___ RECORDS SHOWN ___

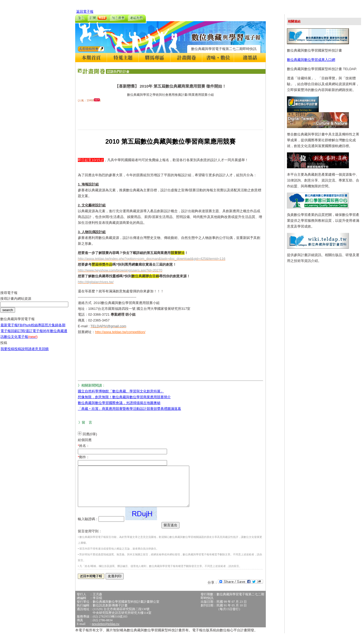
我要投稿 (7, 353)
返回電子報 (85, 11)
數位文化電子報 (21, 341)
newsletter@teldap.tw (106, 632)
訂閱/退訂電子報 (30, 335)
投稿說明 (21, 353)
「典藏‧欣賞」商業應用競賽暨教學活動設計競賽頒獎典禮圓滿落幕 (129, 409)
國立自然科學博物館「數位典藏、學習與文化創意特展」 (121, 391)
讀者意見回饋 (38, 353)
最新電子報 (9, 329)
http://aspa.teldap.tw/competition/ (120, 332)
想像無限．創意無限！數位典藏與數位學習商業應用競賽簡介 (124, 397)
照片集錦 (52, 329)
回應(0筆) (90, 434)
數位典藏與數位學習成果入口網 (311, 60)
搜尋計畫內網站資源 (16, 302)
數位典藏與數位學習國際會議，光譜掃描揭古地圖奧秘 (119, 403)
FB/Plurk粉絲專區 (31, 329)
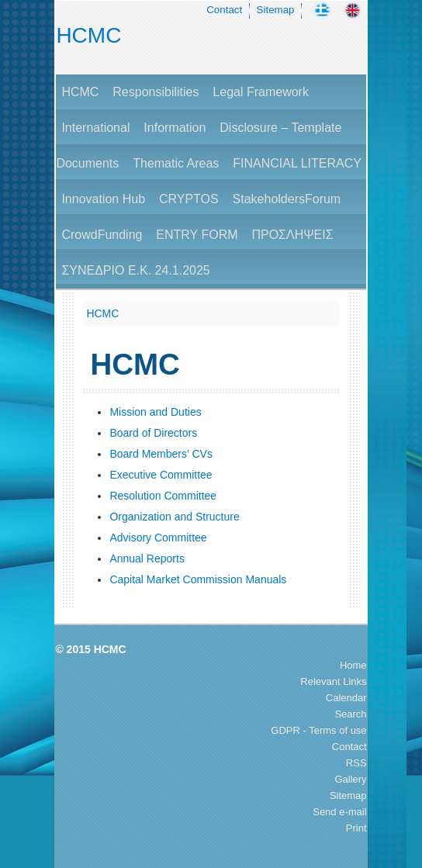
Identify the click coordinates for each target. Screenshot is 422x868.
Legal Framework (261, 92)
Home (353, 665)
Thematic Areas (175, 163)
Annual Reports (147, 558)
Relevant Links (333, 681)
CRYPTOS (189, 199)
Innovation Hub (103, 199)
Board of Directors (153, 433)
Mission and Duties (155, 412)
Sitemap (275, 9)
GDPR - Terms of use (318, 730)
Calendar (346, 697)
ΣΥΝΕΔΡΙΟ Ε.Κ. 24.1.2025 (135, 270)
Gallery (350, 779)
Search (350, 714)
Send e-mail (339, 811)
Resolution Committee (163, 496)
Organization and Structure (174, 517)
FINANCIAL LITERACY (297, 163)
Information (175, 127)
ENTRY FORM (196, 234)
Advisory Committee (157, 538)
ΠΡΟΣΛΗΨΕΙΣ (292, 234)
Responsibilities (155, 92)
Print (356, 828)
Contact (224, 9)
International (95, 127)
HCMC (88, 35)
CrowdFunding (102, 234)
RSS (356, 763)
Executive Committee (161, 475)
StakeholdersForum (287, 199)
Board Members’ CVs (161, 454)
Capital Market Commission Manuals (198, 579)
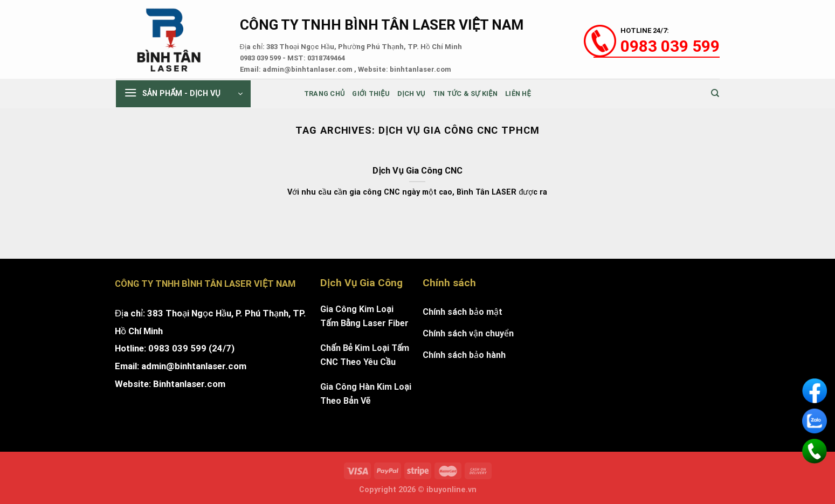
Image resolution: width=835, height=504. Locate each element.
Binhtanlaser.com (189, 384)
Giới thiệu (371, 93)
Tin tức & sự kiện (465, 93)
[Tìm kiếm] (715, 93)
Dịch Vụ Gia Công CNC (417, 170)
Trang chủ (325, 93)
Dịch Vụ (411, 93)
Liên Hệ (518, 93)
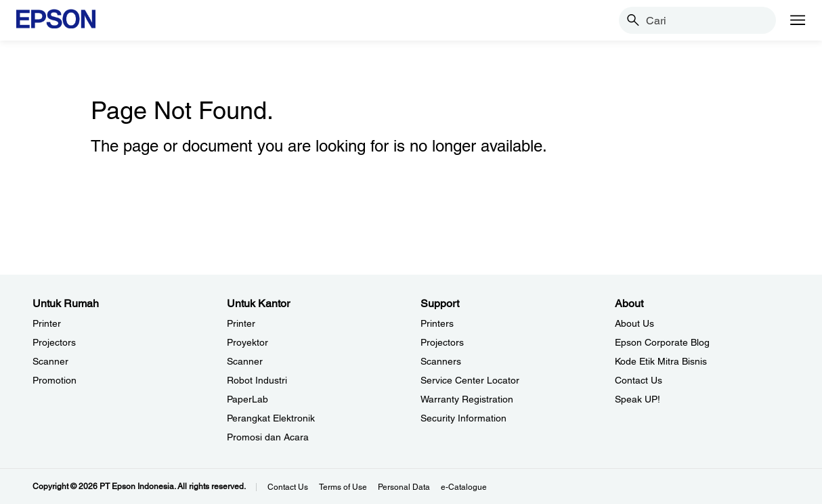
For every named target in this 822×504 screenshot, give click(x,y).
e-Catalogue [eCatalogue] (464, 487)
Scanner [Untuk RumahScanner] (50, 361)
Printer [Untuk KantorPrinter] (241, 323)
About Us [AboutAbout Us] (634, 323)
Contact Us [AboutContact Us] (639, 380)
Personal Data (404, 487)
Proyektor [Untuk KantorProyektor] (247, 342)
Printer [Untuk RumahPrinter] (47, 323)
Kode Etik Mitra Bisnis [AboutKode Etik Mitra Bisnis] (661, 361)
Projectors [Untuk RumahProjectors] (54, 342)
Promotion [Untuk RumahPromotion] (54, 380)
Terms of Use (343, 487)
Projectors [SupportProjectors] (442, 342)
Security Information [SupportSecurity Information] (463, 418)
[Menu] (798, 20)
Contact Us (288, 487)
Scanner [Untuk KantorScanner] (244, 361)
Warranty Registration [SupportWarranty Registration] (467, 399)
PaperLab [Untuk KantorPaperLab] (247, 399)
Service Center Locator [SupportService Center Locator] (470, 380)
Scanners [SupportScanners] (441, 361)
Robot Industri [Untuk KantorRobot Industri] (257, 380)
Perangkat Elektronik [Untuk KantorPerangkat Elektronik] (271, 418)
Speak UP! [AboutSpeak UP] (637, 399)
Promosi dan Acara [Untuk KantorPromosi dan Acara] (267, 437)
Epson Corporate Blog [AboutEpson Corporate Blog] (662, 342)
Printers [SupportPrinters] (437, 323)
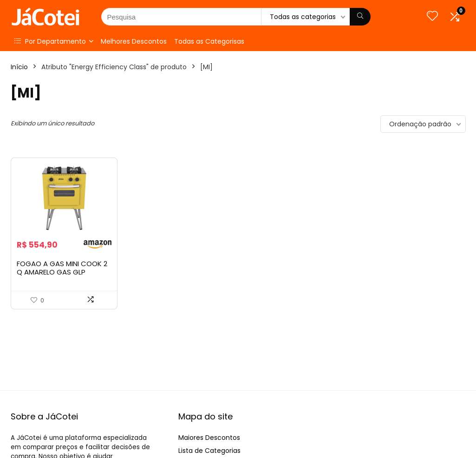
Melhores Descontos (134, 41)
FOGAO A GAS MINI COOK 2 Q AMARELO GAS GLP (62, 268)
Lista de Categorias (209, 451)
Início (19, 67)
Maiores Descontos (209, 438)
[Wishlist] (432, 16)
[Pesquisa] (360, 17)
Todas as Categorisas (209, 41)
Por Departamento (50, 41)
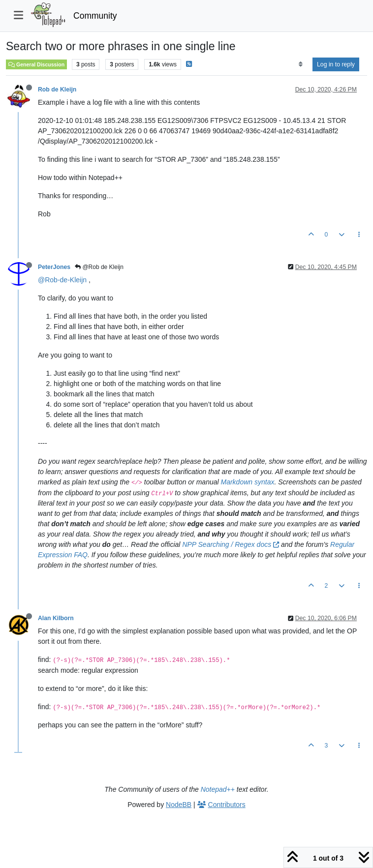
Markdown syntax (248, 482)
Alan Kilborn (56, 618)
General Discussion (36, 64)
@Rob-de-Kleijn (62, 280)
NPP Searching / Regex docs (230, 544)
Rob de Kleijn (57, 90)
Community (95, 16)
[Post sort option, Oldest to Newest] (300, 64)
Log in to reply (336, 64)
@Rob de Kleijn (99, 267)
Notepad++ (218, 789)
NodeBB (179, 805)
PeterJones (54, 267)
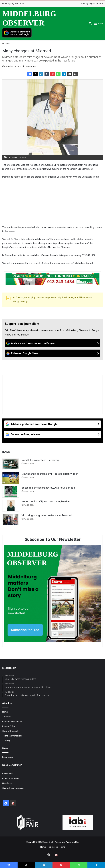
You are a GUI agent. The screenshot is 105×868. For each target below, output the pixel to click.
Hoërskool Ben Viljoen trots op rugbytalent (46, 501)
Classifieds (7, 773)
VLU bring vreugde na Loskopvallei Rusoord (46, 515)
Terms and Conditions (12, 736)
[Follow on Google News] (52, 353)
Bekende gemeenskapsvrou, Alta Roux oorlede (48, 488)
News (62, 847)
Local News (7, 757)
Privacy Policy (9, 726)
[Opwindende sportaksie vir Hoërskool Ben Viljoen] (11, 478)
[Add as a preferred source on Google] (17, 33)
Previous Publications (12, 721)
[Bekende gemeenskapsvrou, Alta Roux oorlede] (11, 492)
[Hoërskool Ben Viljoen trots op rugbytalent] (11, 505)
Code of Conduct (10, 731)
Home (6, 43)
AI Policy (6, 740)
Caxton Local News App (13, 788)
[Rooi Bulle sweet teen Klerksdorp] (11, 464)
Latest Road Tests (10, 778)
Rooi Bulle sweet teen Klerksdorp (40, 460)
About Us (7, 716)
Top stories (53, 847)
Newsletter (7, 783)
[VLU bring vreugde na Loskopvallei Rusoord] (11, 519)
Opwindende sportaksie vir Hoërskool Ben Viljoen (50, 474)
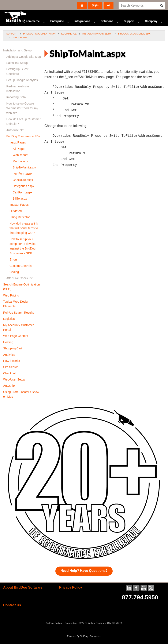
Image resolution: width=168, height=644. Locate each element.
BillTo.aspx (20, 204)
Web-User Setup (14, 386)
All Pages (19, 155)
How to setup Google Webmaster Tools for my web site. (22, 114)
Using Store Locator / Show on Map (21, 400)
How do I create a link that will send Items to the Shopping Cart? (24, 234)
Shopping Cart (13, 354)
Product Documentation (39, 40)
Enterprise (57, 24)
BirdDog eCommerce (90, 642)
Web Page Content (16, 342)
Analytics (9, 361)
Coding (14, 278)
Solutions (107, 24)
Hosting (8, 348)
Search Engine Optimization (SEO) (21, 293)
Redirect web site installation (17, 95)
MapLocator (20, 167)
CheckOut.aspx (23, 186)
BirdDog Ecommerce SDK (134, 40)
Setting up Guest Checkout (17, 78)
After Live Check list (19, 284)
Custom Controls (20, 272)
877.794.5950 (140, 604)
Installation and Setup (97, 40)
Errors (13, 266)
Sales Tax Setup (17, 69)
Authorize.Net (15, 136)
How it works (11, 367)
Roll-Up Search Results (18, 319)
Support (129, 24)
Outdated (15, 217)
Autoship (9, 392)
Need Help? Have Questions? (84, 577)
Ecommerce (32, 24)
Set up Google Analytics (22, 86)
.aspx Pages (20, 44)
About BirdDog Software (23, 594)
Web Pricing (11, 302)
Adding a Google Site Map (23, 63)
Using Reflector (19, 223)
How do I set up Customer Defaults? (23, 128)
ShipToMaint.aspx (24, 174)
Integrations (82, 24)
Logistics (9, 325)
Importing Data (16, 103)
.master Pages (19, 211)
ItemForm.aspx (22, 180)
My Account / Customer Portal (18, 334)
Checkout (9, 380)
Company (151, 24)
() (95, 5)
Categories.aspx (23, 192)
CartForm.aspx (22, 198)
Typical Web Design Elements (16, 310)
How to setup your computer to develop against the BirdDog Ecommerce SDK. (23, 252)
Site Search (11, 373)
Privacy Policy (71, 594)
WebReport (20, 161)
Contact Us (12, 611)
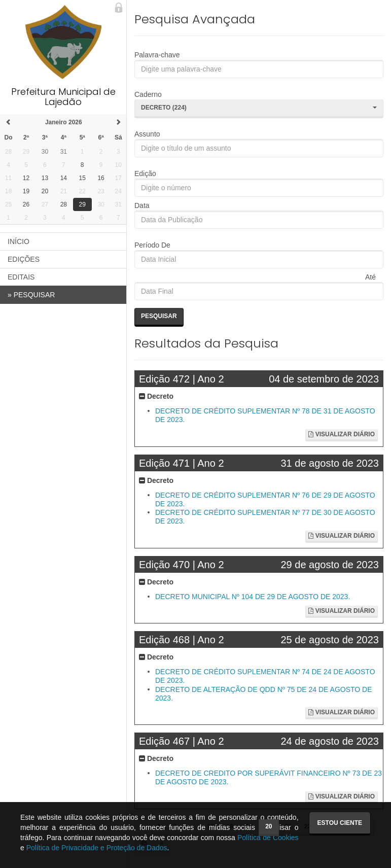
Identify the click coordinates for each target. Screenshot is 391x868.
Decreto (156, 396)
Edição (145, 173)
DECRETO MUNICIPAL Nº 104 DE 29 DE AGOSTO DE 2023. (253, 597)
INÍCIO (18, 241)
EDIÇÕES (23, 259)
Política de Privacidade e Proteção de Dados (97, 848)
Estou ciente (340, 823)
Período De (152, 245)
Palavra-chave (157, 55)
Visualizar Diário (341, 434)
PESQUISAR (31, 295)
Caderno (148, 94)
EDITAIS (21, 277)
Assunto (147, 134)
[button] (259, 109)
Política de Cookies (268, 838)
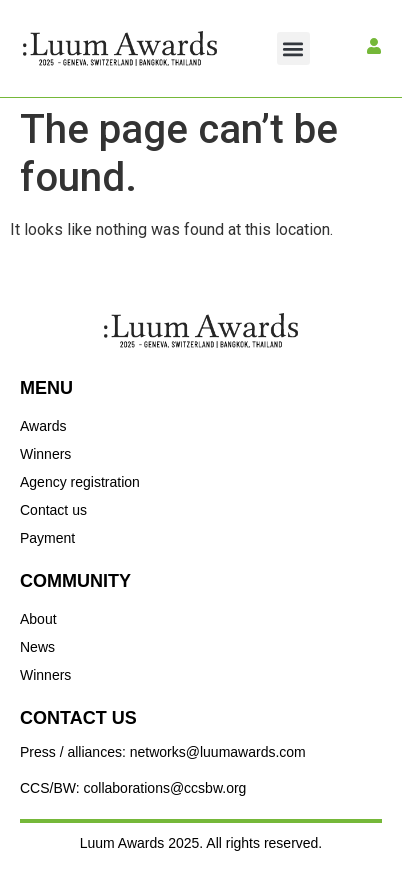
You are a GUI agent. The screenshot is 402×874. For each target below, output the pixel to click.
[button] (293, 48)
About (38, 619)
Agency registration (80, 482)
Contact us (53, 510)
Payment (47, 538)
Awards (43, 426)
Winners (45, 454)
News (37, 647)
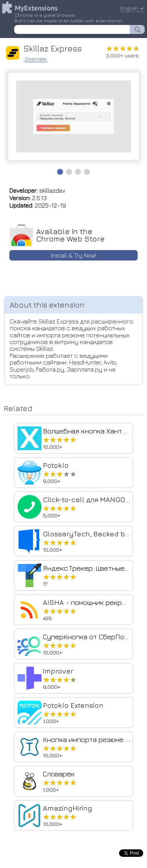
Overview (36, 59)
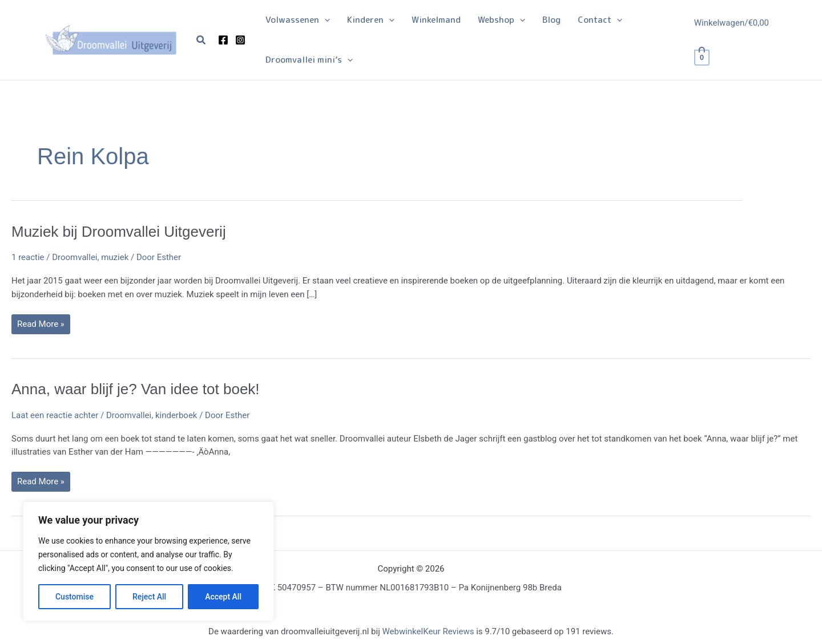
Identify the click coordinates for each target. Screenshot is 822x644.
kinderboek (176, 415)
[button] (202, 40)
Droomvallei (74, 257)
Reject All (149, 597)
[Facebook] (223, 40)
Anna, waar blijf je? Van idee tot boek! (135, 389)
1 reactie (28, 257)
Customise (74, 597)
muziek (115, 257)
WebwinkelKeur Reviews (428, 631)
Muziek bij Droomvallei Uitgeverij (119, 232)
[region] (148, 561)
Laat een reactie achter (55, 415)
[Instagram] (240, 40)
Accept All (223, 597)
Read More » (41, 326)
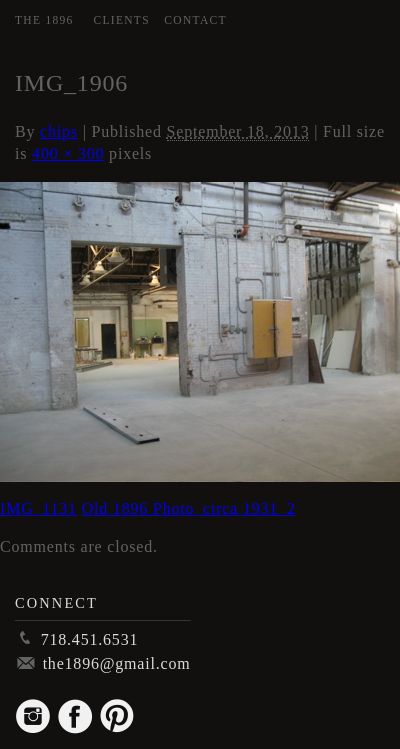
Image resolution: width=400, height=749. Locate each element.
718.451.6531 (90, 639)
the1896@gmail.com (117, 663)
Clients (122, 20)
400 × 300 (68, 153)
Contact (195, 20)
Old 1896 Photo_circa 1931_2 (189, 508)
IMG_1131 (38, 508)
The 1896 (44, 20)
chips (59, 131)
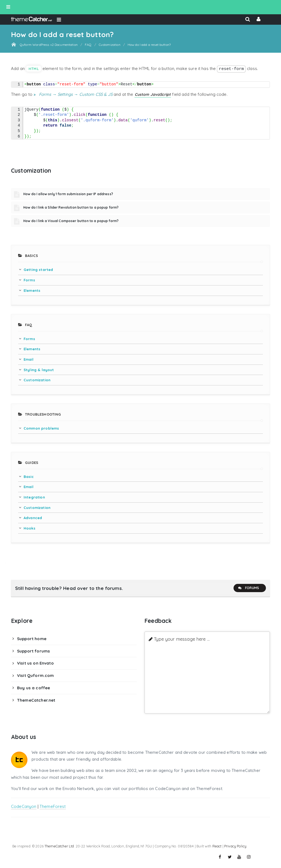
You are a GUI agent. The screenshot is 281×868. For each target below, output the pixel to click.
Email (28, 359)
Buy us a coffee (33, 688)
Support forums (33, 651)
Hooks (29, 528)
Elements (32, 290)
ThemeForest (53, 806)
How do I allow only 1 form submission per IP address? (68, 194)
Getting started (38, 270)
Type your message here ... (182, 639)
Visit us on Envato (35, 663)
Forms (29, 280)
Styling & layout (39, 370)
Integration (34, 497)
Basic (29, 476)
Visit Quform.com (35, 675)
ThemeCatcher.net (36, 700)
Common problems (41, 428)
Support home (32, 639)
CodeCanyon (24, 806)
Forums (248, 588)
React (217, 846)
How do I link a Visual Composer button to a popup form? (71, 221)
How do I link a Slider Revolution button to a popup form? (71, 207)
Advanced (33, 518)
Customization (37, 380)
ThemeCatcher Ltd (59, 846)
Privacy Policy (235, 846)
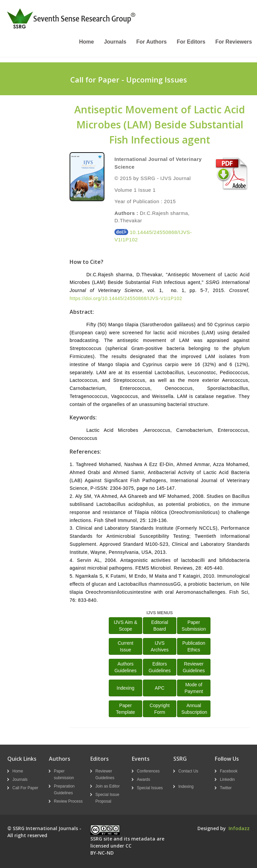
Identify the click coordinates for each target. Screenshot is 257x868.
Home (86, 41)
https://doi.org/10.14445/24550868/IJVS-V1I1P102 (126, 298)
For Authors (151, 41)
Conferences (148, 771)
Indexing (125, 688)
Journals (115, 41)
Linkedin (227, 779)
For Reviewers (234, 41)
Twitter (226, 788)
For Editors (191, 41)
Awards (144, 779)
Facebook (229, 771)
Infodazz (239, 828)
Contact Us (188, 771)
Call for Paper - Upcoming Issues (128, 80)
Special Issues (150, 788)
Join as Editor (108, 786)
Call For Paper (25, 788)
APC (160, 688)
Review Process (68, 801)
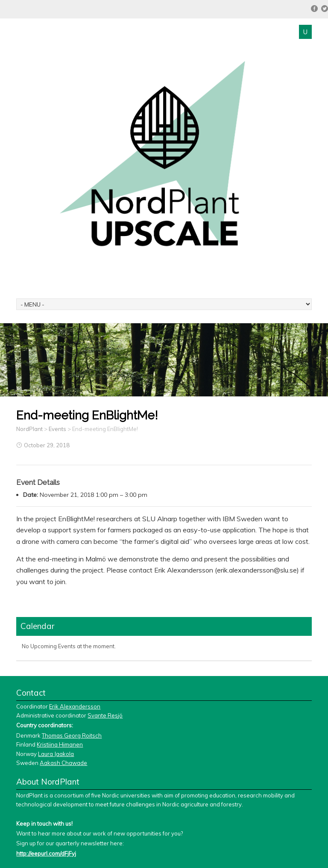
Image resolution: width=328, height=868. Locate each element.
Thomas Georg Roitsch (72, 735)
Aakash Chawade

___

● **SHORT EXERCISE**
Rewrite the records from the line with "Code of Conduct (10, 731)" to the line with "CheckOut.aspx (23, 186)", changing "Shopping Cart" to "Basket" and keeping everything else the same. Leave the pictures out of the answer.

● **EXERCISE RESULT**
Code of Conduct (10, 731)
Home (6, 43)
AI Policy (6, 740)
Caxton Local News App (13, 788)
[Rooi Bulle sweet teen Klerksdorp] (11, 464)
Latest Road Tests (10, 778)
Rooi Bulle sweet teen Klerksdorp (40, 460)
About Us (7, 716)
Top stories (53, 847)
Newsletter (7, 783)
[VLU bring vreugde na Loskopvallei Rusoord] (11, 519)
Opwindende sportaksie vir Hoërskool Ben Viljoen (50, 474)
Image resolution: width=168, height=644. Locate each element.
BillTo.aspx (20, 204)
Web-User Setup (14, 386)
All Pages (19, 155)
How to setup Google Webmaster Tools for my web site. (22, 114)
Using Store Locator / Show on Map (21, 400)
How do I create a link that will send Items to the Basket? (24, 234)
Basket (13, 354)
Product Documentation (39, 40)
Enterprise (57, 24)
BirdDog eCommerce (90, 642)
Web Page Content (16, 342)
Analytics (9, 361)
Coding (14, 278)
Solutions (107, 24)
Hosting (8, 348)
Search Engine Optimization (SEO) (21, 293)
Redirect web site installation (17, 95)
MapLocator (20, 167)
CheckOut.aspx (23, 186)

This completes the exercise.